The Mound of Sound said...

NPoV - what you're describing is the core philosophy of the Dark Mountain movement that I joined several years ago. It is stated to be for those tired of listening to the lies society tells itself. Its adherents recognize that we're not constituted to effectively thwart catastrophic climate change and yet it remains important to keep fighting - just without fanciful illusions.

One of those lies is that climate change is some standalone threat when it's actually a symptom of a more complex and ultimately lethal problem - mankind's failure to find a path to live in sustainable harmony with a seriously overburdened planet.

No one is asking the essential questions - how many humans can Earth sustainably support, how much consumption/pollution can the environment bear, how must we organize ourselves from here on in?

We are still in the grasp of 18th century economics, 19th century industrialism and 20th century geopolitics, models that served us reasonably well until the 1970s when we first outgrew the planet. Since then they've become a measure of our fatal dysfunction.

The real problem is that we fail to acknowledge this basket of existential threats or that, unless we resolve them all, we shall fail to solve any of them.

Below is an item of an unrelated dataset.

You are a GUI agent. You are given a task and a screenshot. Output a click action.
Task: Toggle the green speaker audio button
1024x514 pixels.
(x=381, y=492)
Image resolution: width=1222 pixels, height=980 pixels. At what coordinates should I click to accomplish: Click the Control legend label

The moral obligation to resist, to fight back, is not diminished by accepting that we're on a path that holds no chance of averting catastrophe.

Northern PoV said...

And this is the essential action
"how must we organize ourselves from here on?"

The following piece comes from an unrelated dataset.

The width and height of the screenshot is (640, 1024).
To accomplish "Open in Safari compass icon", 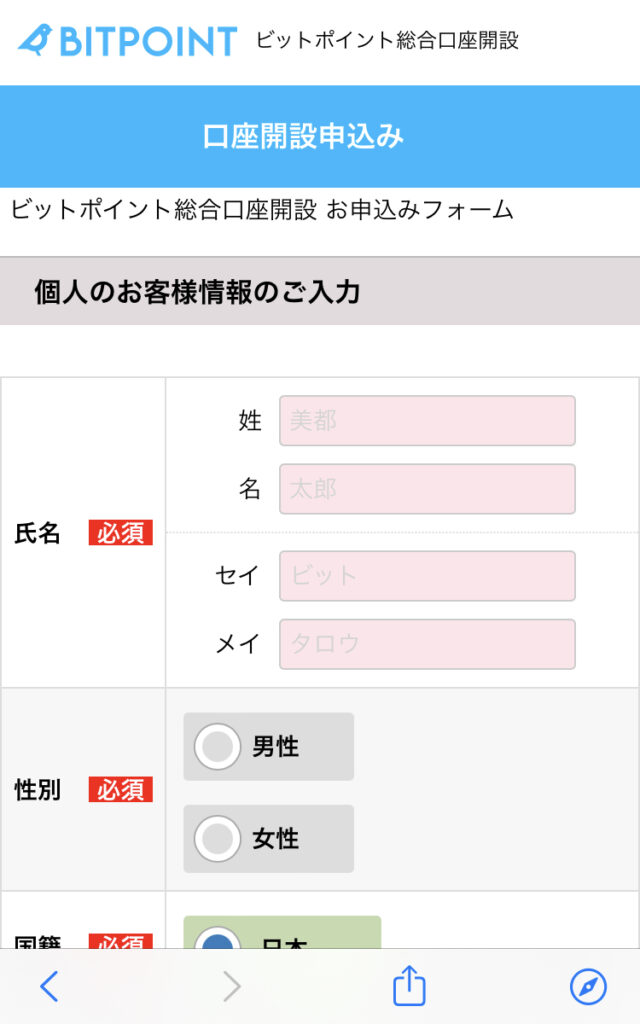I will (588, 986).
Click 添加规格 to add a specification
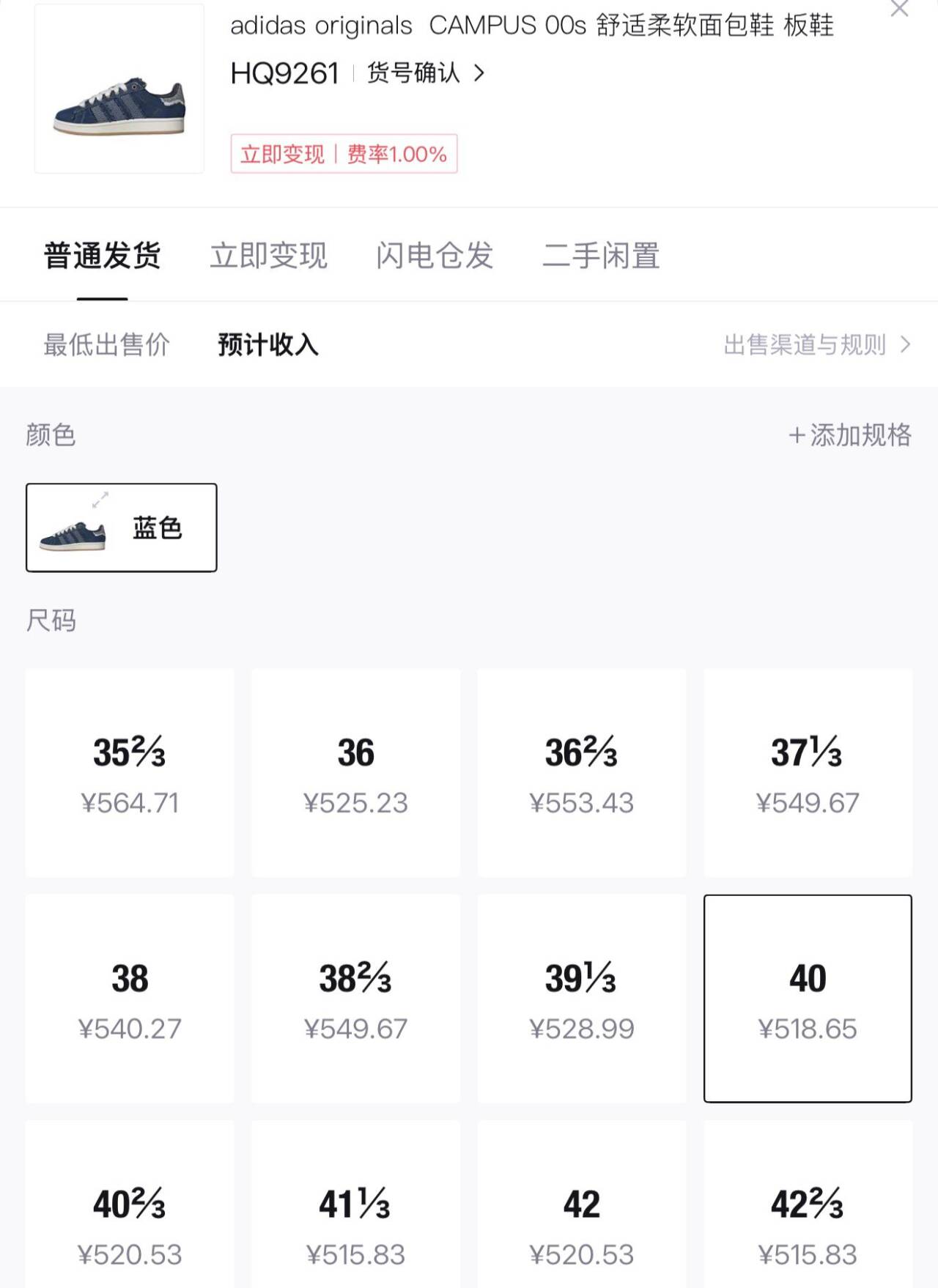Screen dimensions: 938x1288 850,435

all else flows from that (including smaller carbon footprints)

Given the current state of, how-must-we-organize-ourselves,
(tRump, Bolosarno, Bojo, Modi, Xi, Putin, our own "PM" Freeland, etc etc)
it is going to be a tough slog.

Anonymous said...

And so we slip from climate change denial straight to "it's impossible to do anything about it." In that case, I'm sure CAPP will say we may as well go out in a blaze of bitumen glory.